Write better software; the volume will follow.
Notes
The viewer outruns the SDK the industry runs on. Apryse is the PDF-viewer SDK a large share of construction tech is built on. Easy to test: load the same heavy CAD PDF in Apryse's browser demo [showcase.apryse.com/cad-viewer] and the Purple Hammer web preview [purple-hammer.com], same machine, and compare first render, time-to-sharp after zoom, and pan/zoom latency. Light files can hide the gap, so if both seem "instant," look in the performance tab. A desktop comparison against Bluebeam/PlanSwift is even cleaner if you have them — open a heavy set, measure time to ready/sharp. Same file, same hardware, same class of workload.
RAM and solve speed don't scale with sheet size.
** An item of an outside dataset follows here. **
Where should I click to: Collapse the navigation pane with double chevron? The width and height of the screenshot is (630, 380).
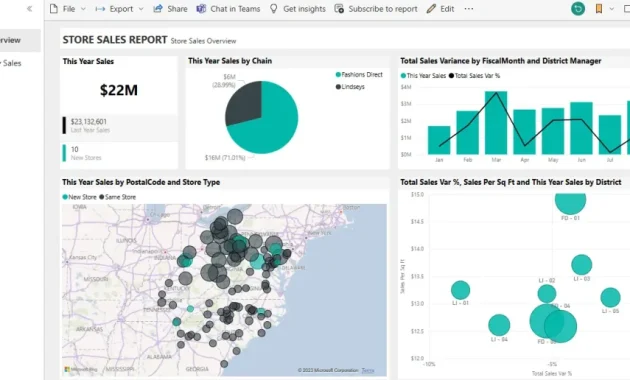click(x=29, y=9)
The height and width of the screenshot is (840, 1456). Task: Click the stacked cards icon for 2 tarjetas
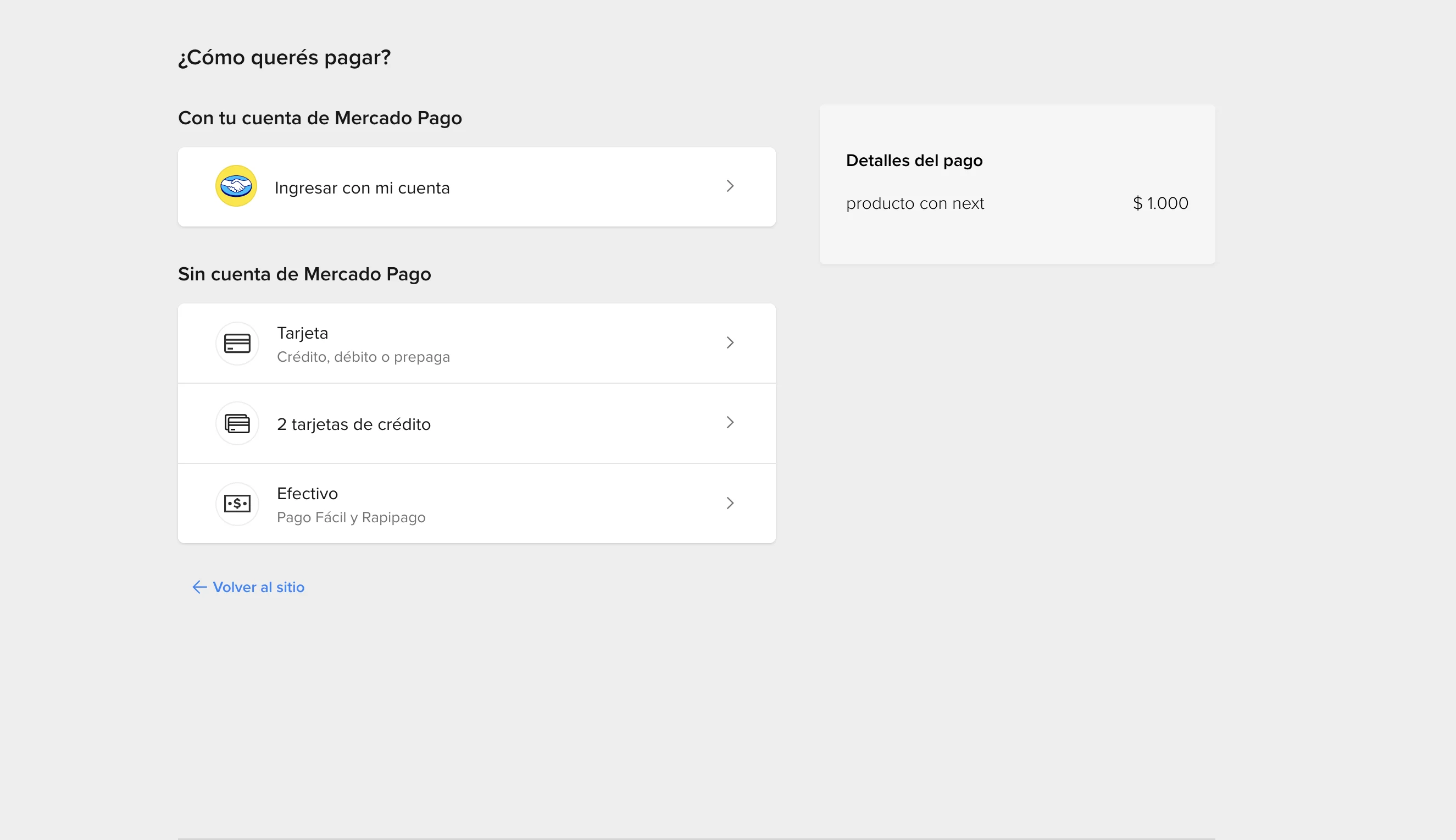pos(237,423)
Generate a CSV of a few hundred thousand rows, import it into Purple Hammer (free trial), and watch responsiveness and RAM. Then write an aggregating formula over the large surface and watch compute time: memory scales with the query, not the workbook. Compare it to something like DuckDB — reads are slightly slower, but writes are orders of magnitude faster, and RAM grows far less with size. Different systems, different tradeoffs; the point is that this performs within an order of magnitude of cutting-edge systems many times larger.